Reproduce the records from the line containing "Task: Click help icon next to Jank(卡顿) /10min" through the line containing "Action: (870, 69)", inclusive, shifting each coordinate in the answers by adding 42. Leave the pictures out of your reply.
___ Listed records
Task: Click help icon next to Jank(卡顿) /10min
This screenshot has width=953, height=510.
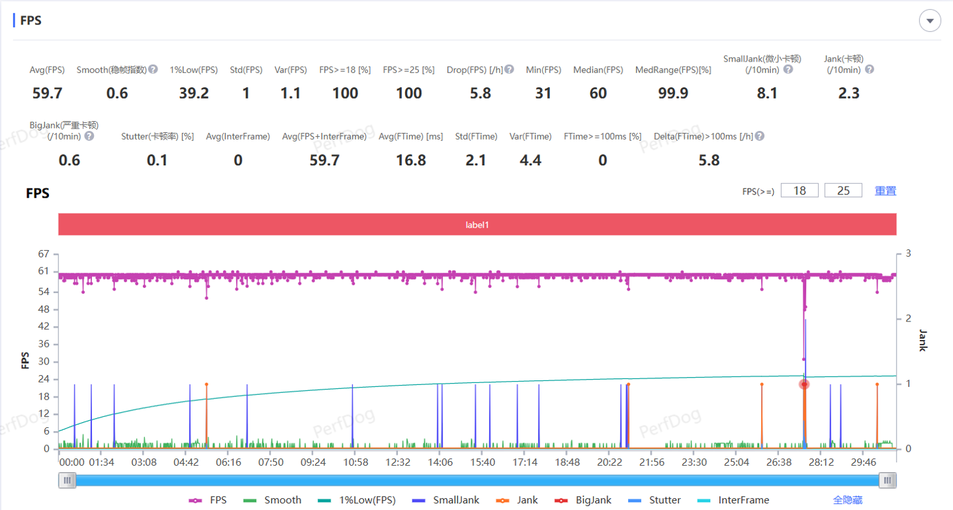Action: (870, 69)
______
___ Listed records
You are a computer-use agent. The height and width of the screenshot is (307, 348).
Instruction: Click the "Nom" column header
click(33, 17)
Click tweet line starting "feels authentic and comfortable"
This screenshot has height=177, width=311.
______
= Task result =
Task: Click help icon next to Jank(卡顿) /10min
This screenshot has width=953, height=510.
Action: (912, 111)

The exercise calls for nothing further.